Thelma Fardin has vowed to appeal a decision by a court in Brazil to annul her rape trial against actor Juan Darthés, promising to take her battle all the way to the Brazilian Supreme Court if necessary.
On Wednesday, the actor and activist revealed that the trial against Darthés, a former TV heart-throb who stands accused of raping Fardin in 2009 when she was a minor, had been annulled by a regional federal court in Brazil. In a two-to-one ruling, magistrates ruled that the case should not continue in the federal courts, after the defence filed a motion asking that jurisdiction issues be clarified.
The case, which was formally halted on Monday (February 7), will now restart in a state court in São Paulo, where Darthés resides, judicial authorities in Brazil confirmed on Thursday – a decision that Fardin described as “a scandal.”
Speaking at a protest on Thursday called by the Actrices Argentinas collective and supported by Amnesty International (AI), Fardin said the court was “revictimising” her.
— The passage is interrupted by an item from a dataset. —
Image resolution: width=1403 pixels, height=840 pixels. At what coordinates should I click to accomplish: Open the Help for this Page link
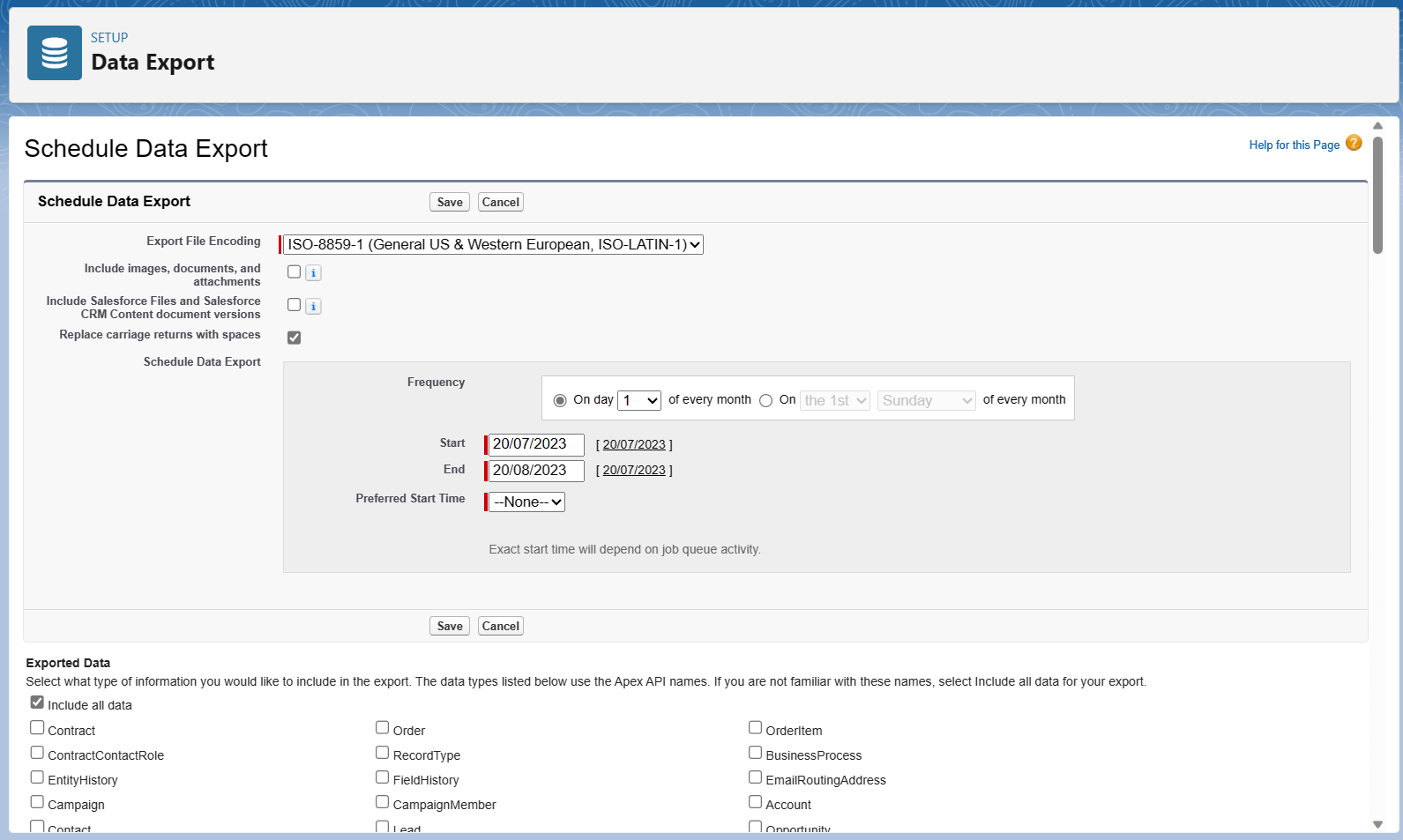(x=1294, y=145)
“Darthés' lawyers want to prevent a sentence from being reached. We will present an appeal to the Supreme Court," vowed the actor, as she stood outside the Brazilian Consulate in Buenos Aires.
"The appeal will be made by the prosecutor. I can't become a plaintiff under Brazilian law," Fardin explained to a local news channel.
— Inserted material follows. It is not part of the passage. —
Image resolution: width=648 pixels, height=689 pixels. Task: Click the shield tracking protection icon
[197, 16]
In 2018, Fardin, 29, accused fellow actor Darthés, 57, of raping and sexually assualting her in a hotel room in Nicaragua. The incident allegedly took place in 2019, when she was 16, during a touring production of the children’s TV programme, Patito Feo (“Ugly Duckling”).
The allegations had an explosive cultural impact in Argentina and across Latin America, prompting a wave of other women to come forward with accusations of sexual abuse. The massive spread of the ‘#MiraComoNosPonemos’ (the phrase can be translated as “Look at what you do to us” and was allegedly said by Darthés) hashtag denouncing criminality drew strong comparisons with the ‘#MeToo’ movement in the United States.
The strength of women’s movements had grown rapidly in Argentina since 2015, when mass mobilisations against gender violence and femicide began under the call ‘Ni Una Menos.’
Jurisdiction row
Dartés, who was born in Brazil, left Argentina in 2019 to avoid being arrested under a warrant distributed by Interpol. He denies the allegations against him.
The case presents difficulties for the courts since the defendant has both Argentine and Brazilian nationalities, the complainant is Argentine and the incident occured in Nicaragua.
The Brazilian Constitution does not allow the extradition of nationals, but its Penal Code allows them to be prosecuted in Brazil for crimes committed abroad.
Fardin lamented the halting of the trial, calling it “a violent message in favour of impunity,” in a video posted on her social media accounts.
“We demand justice, nothing more,” she added, referring to other victims who came forward to denounce other alleged acts of abuse by the accused.
"It is a decision clearly favourable to Juan," Luiz Antonio Nazareth, the defendant's lawyer in Brazil, told the AFP news agency.
Fellow lawyer Fernando Burlando argued the ruling had affected Darthés as much as anyone else.
“It harms him, it harms everyone. One of the parties can appeal and the Superior Court, the Chamber of São Paulo, must resolve it, which takes its time,” he said.
The trial in the first instance, which was conducted under court secrecy, began on November 30 with the presentation of witness proceedings. The regional court's decision takes the case back to square one.
"In the ruling there is no closure of the process or acquittal of the defendant [Darthés]," the court ruled, indicating the trial would restart elsewhere. The court’s full reasoning has yet to be published.
‘Revictimisation’
Fardin outlined her criticism of the court in a three-meeting video on Instagram on Wednesday, in which she accused the authorities of putting her through a process of “violent revictimisation.”
“Everything I did then was for nothing? So that today three guys say ‘no, there is no jurisdiction’ when a judge had already ruled on the matter,” said the actor.
Fardin also questioned if women were receiving justice before the courts, highlighting the resources and publicity that her case had received compared to others.
“If a trial like mine, where three Public Prosecutor’s Offices from three different countries collaborated, with international cooperation, women’s movements, endless tools to try to get justice, which is where they ask us to go, and the Justice says this barbarity… it’s an aberration.
“If this happens in a case like mine, what is left for the rest of the women who decide to go to court?” she asked.
Despite the court’s decision, Fardin remains hopeful of a conviction.
“This is not the end. We are left with the Supreme Court, which already has precedents in which it says that these types of crimes are prosecuted in federal justice. And if they tell us that we cannot go to the federal court, we will go to the local court,” said the actor.
“We are going to continue insisting so that they listen to us. It does not end here. I’m tired, but I am not defeated,” she stated.
Public prosecutors' offices in Argentina, Nicaragua and Brazil have all found that there is sufficient evidence to prosecute Darthes.